Similarly, an actual story or situation creates tension within us. As we try to cope with two sets of emotions and thoughts, we need a release and laughter is the way of cleansing our system of the built-up tension and unease. According to Dr Lisa Rosenberg, humour, especially dark humour, can help workers cope with stressful situations. “The act of producing humour, of making a joke, gives us a mental break and increases our objectivity in the face of overwhelming stress,” she says.
I have found that many of my colleagues in the field of mental health have ‘Gallows humour’ a term I was unaware of before becoming a psychotherapist.

Creating Opportunities to Laugh
One of the best ways to stimulate laughter and it’s probably the most ancient way is by tickling. Tickling is inherently social; we can’t tickle ourselves. We tickle to get a response or to entice ticklee to turn around and become tickler.
Although personally I do not like being tickled; I feel a sense of powerlessness, which I am aware of its origins; an aunty tickling me when I was a child and not stopping when I asked her to.
•Watch a funny movie or TV show.
•Go to a comedy club.
•Seek out funny people.
•Share a good joke or a funny story.
•Check out your bookshop’s humour section.
•Host game night with friends.
•Play with a pet.
•Go to a “laughter yoga” class.
•Joke around with children.
•Do something silly.
•Make time for fun activities (e.g. bowling, miniature golfing, karaoke).
Incorporating more humour and play into your daily interactions can improve the quality of relationships and your connections with co-workers, family members, and friends. Using humour and laughter in relationships allows you to:
• Be more spontaneous. Humour gets you out of your head and away from your troubles.
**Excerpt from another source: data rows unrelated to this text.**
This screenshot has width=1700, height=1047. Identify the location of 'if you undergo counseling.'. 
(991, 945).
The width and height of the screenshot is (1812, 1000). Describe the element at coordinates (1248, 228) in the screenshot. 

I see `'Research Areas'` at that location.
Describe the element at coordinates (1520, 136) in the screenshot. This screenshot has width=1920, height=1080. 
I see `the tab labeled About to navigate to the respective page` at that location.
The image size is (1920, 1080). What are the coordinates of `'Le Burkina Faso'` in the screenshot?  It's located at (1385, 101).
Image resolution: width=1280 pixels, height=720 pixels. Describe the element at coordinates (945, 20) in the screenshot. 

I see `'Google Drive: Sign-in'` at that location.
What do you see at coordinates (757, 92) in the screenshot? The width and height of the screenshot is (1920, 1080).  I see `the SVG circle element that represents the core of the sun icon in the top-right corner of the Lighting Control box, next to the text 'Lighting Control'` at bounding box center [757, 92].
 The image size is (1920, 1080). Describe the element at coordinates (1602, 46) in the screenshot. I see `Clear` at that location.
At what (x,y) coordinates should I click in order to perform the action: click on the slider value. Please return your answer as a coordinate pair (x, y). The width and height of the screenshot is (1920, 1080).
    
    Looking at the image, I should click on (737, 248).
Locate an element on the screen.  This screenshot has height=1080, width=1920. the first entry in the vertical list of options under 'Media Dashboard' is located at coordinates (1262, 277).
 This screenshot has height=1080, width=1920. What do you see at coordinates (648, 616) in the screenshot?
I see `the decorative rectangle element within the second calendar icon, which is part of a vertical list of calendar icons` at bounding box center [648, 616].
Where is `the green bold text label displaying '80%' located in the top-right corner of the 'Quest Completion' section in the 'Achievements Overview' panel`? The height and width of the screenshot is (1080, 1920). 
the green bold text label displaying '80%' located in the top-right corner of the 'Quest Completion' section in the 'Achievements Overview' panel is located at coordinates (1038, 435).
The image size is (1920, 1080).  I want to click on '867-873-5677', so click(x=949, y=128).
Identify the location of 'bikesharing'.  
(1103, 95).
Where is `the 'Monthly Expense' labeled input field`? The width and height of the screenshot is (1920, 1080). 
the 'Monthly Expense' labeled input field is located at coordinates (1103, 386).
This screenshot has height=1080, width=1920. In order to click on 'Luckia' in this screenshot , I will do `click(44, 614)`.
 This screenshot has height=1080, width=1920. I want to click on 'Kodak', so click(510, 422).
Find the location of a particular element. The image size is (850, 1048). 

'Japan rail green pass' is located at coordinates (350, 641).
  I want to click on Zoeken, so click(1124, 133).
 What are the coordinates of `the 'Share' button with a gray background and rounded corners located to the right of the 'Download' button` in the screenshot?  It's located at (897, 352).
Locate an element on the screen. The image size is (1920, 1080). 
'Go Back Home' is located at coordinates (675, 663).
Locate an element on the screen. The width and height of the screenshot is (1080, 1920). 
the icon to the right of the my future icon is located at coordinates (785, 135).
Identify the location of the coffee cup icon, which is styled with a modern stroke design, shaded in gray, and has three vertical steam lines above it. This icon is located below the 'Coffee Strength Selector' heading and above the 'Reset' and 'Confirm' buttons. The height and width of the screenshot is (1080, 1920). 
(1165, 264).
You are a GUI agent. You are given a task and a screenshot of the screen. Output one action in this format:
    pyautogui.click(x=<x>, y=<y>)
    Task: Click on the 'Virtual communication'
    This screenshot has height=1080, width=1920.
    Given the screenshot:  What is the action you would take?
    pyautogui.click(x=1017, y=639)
• Let go of defensiveness. Laughter helps you forget judgments, criticisms, and doubts.
• Release inhibitions. Your fear of holding back and holding on are set aside.
All emotional sharing builds strong and lasting relationship bonds, but sharing laughter and play also adds joy, vitality, and resilience. And humour is a powerful and effective way to heal resentments, disagreements, and hurts. Laughter unites people during difficult times.
Bring humour into conversations. Ask people, “What’s the funniest thing that happened to you today, this week, in your life?”
Like yawning, laughter is contagious; the laugher of others is irresistible. I found myself laughing at the below video of ‘People laughing’

Final word, I have a list of Tommy Cooper one liners on my phone. When I need a lift I read one and giggle to myself.
“I went to buy some camouflage trousers the other day but I couldn’t find any” Hehe!